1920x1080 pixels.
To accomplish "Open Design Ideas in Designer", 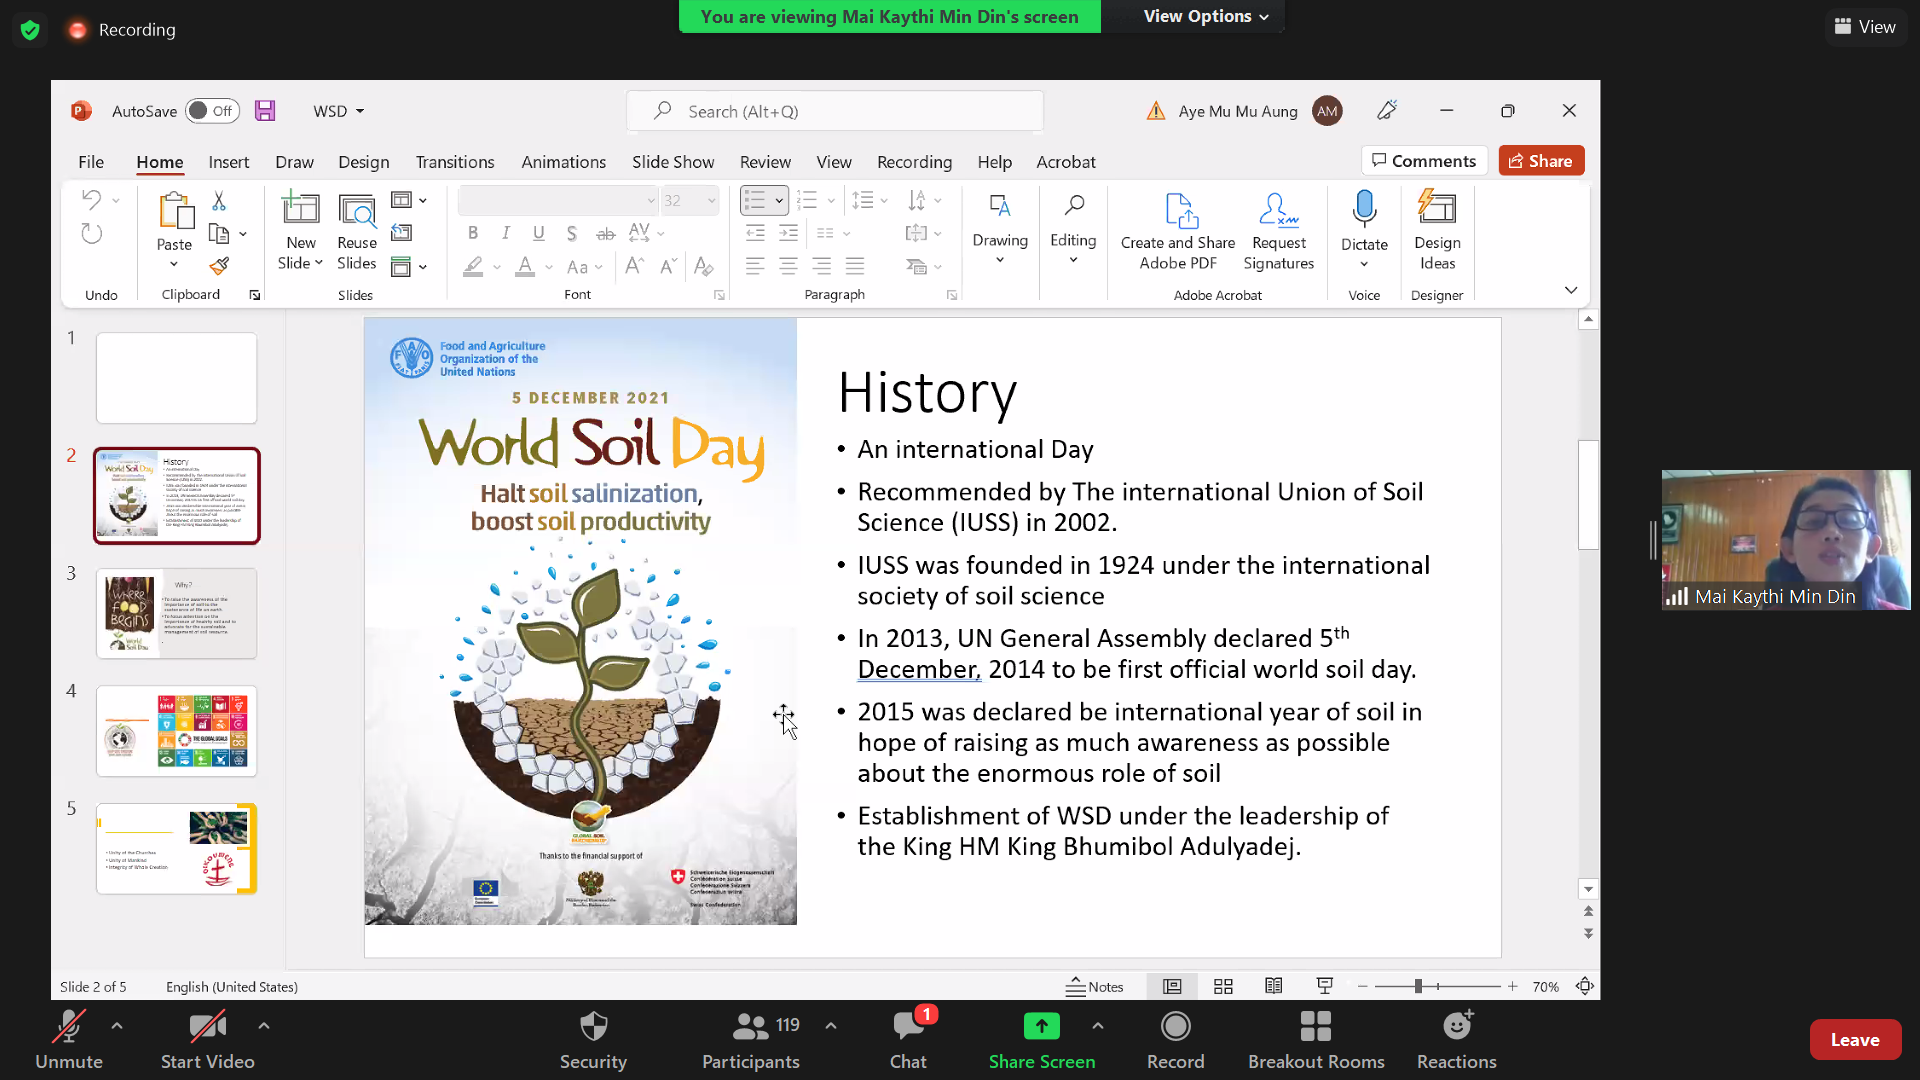I will (1437, 230).
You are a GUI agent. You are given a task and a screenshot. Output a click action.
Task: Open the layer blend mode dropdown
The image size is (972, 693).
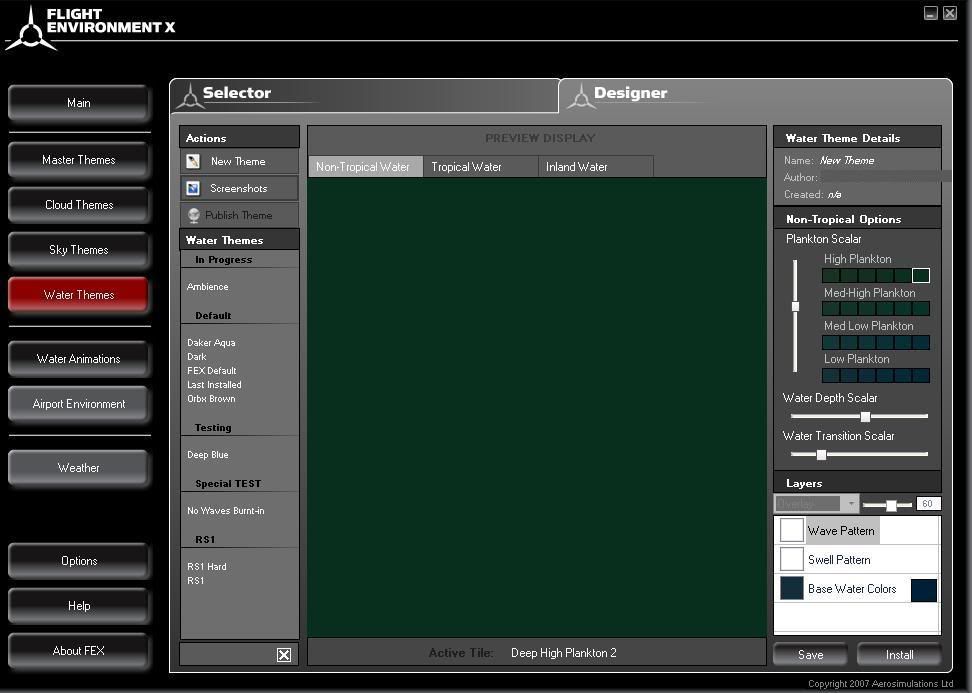click(851, 504)
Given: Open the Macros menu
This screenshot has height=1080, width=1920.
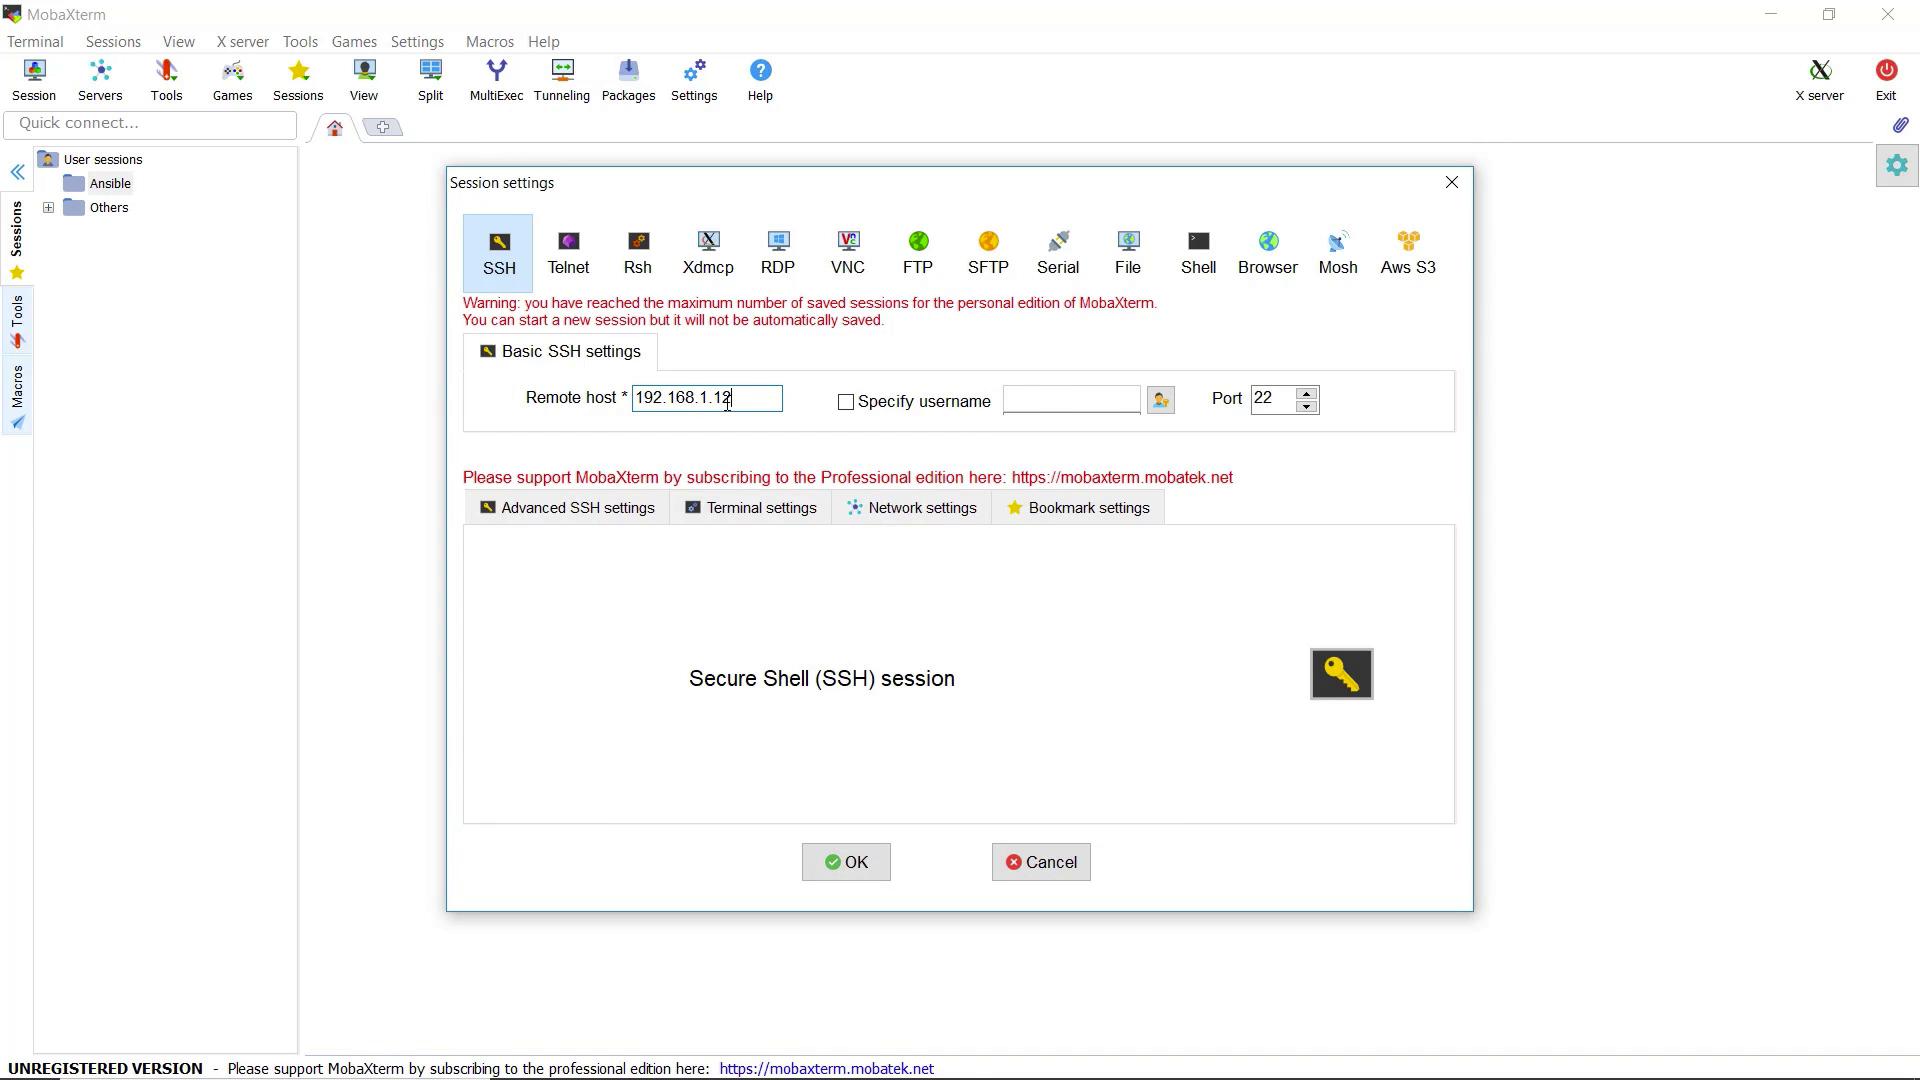Looking at the screenshot, I should pyautogui.click(x=489, y=42).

> _Set task_
Copy out, word for word, the lines from the one containing "Given: Open the Macros menu" through the last line, both included. Omit the pictures.

> _Answer to the task_
Given: Open the Macros menu
This screenshot has height=1080, width=1920.
Looking at the screenshot, I should pyautogui.click(x=489, y=42).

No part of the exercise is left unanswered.